The "ordinary" four-barrel version of the Marauder, offered mainly to qualify for stock-car racing, pumped out 385 horses and a tremendous 444 pounds/feet of torque. For drag strip duty, there was a triple two-barrel 406 rated at 405 bhp -- almost the magic "1 h.p. per cu. in." and the most power Mercury had ever offered.
Sporty fast-road work, not winning track performance, was the Mercury S-55's main mission. As a result, most of the 1962 Mercury S-55s left the factory with one of the 390s and standard three-speed Multi-Drive automatic (Cruise-O-Matic at Ford), though four-speed manual was a no-cost, if seldom ordered, option. Besides, the 406s were expensive ($321 for the "NASCAR" mill, $406 for the "drag" engine).
Then again, the Mercury S-55 was hardly budget-priced itself, as it carried a sticker nearly $520 over comparable Customs.

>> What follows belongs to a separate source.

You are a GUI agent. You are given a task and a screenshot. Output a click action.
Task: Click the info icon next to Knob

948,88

But at least it offered a fair amount of equipment to offset its cost: slim-back front bucket seats, a shiny center shift console with glove box, all-vinyl trim, special tri-color wheel covers and "S-Fifty-Five" exterior i.d., heavy-duty suspension and brakes, and meatier 7.10 x 15 tires.

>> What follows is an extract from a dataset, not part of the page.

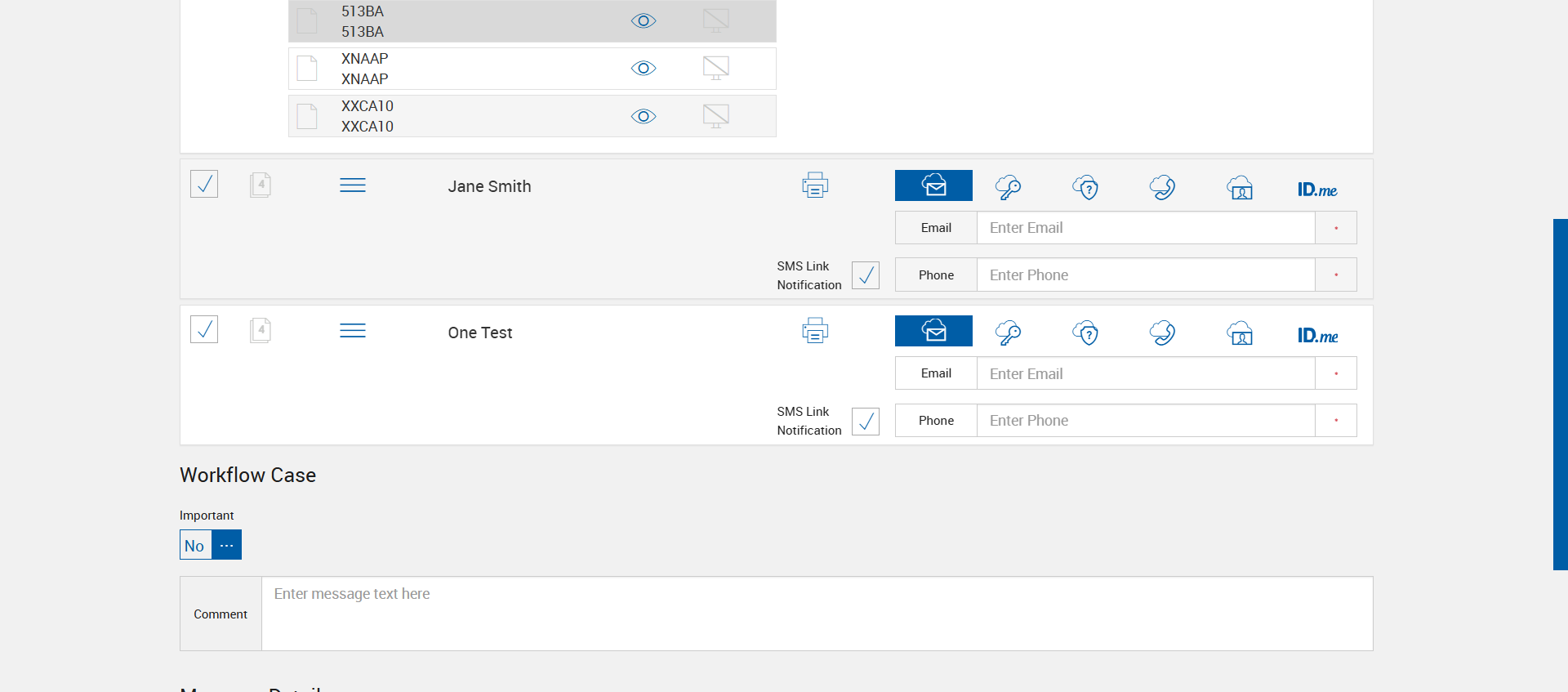
Task: Expand One Test's hamburger menu
Action: tap(353, 331)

But price was evidently a problem, because S-55 sales stopped at just under 4,100. Pontiac, meanwhile, moved over 30,000 of its plush new 1962 Grand Prix hardtops.
Nevertheless, the S-55 returned for 1963. Though the basic package was unchanged, the 406 options were joined by a pair of new 427s: four-barrel 410-bhp and twin-four-barrel 425-bhp. Mercury's 1963 styling was all new and quite distinctive, especially the reverse-slant "Breezeway" roof with drop-down rear window on the S-55 hardtop coupe.

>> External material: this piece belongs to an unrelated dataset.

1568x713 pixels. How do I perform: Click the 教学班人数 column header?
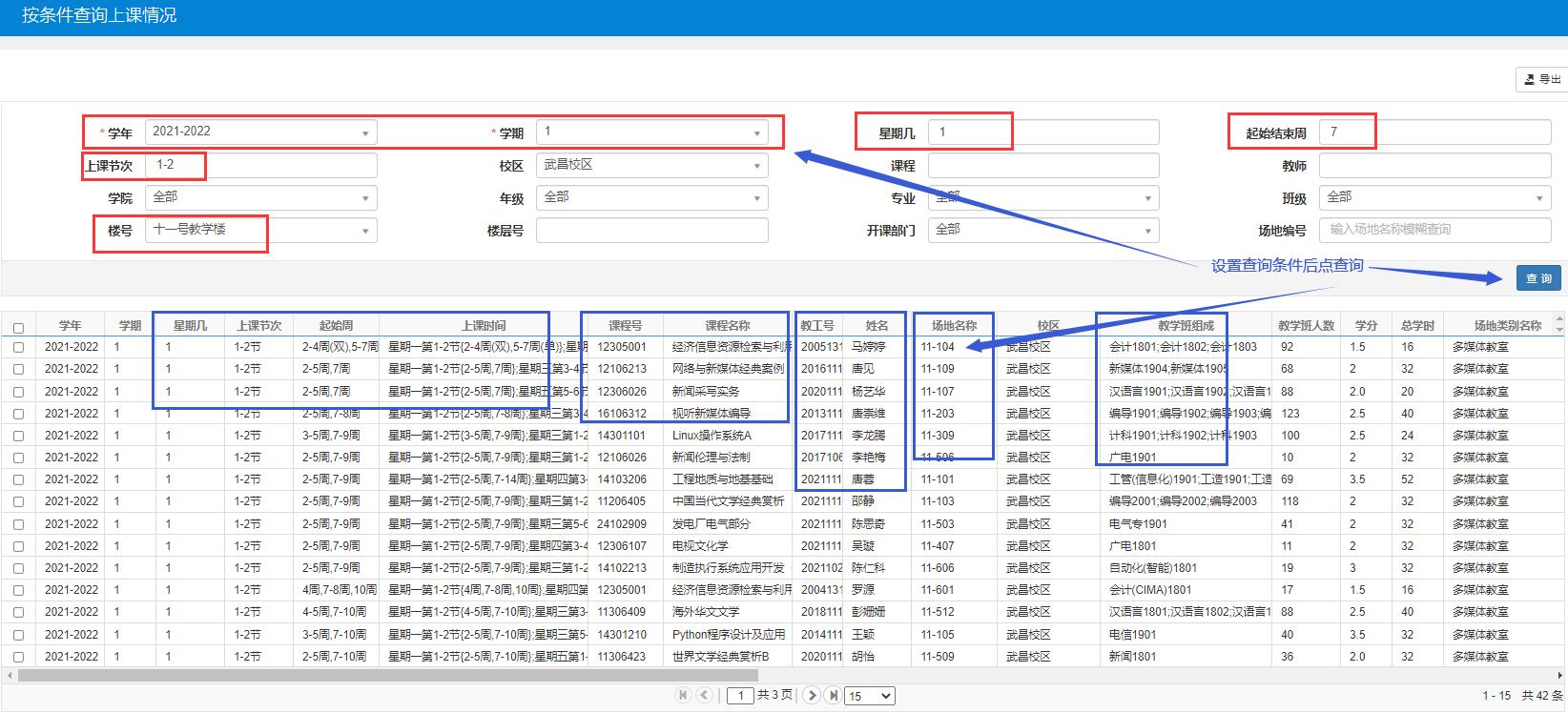click(x=1306, y=326)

But there was also a four-door hardtop S-55 in addition to the convertible, and at midseason there appeared a handsome "slantback" hardtop coupe called Marauder, offered in both Custom and S-55 form. The added models meant a slightly broader price range, and this plus a full sales year boosted S-55 production to 8,764 -- better, but still far behind other big sporty models.
With such modest popularity, It's hardly surprising that the S-55 disappeared from Mercury's 25th Anniversary big-car line. However, its essential features survived in a "Sports Package" option for the top-line 1964 Park Lane convertible and Marauder two- and four-door hardtops. But the S-55 would eventually return.